* **Exercise instructions**
Your result should be every line of the records below that contains the word "will".

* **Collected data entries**
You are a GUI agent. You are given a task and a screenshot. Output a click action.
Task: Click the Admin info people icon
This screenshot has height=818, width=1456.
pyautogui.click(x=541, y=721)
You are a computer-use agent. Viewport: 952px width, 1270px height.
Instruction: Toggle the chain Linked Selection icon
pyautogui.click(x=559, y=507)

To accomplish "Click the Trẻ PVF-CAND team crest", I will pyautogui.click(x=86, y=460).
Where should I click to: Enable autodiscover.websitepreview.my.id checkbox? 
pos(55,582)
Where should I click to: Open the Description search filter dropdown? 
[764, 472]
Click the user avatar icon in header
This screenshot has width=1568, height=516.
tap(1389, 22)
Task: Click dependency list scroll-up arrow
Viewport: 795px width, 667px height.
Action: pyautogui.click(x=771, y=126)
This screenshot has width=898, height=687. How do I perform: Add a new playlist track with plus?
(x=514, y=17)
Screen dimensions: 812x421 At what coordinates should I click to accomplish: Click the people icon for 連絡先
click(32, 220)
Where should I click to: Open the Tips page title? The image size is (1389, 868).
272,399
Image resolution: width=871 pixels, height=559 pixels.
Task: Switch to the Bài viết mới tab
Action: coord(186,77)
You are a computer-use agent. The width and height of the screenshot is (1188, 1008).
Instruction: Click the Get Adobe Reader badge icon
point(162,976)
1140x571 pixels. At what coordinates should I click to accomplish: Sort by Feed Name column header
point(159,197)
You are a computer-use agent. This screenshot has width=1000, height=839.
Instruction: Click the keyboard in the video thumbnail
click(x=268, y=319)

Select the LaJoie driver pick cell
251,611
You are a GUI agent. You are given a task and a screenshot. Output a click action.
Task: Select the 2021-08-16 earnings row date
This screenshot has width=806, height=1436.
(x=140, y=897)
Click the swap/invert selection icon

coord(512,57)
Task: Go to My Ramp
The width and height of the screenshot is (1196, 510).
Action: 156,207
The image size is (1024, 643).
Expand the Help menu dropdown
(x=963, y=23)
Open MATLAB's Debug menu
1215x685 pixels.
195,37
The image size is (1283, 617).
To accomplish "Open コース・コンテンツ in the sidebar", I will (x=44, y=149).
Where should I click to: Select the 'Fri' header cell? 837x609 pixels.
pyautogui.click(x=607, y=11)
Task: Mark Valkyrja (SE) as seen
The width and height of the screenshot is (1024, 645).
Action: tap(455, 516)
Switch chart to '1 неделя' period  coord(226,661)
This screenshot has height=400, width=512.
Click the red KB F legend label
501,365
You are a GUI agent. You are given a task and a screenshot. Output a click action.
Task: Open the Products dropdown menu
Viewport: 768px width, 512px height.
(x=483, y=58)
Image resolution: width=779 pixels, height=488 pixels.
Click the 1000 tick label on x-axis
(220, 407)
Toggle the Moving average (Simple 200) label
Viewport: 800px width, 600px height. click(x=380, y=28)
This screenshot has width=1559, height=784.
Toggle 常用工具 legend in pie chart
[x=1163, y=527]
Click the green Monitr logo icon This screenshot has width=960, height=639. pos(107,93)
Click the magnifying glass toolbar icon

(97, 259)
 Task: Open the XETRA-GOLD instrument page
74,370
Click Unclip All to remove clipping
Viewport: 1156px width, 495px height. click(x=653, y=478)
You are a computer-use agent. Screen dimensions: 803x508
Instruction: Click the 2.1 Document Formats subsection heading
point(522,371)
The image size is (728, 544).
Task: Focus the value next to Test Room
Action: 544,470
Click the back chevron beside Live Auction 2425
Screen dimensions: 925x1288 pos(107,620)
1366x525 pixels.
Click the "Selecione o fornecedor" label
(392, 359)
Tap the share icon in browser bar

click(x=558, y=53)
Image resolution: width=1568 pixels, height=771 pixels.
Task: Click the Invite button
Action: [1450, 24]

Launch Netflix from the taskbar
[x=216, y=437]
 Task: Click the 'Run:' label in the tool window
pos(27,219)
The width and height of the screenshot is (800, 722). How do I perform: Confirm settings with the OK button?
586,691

* **Task solution**
To accomplish "Click the Trẻ PVF-CAND team crest", I will pyautogui.click(x=86, y=460).
To accomplish "Open コース・コンテンツ in the sidebar", I will (x=44, y=149).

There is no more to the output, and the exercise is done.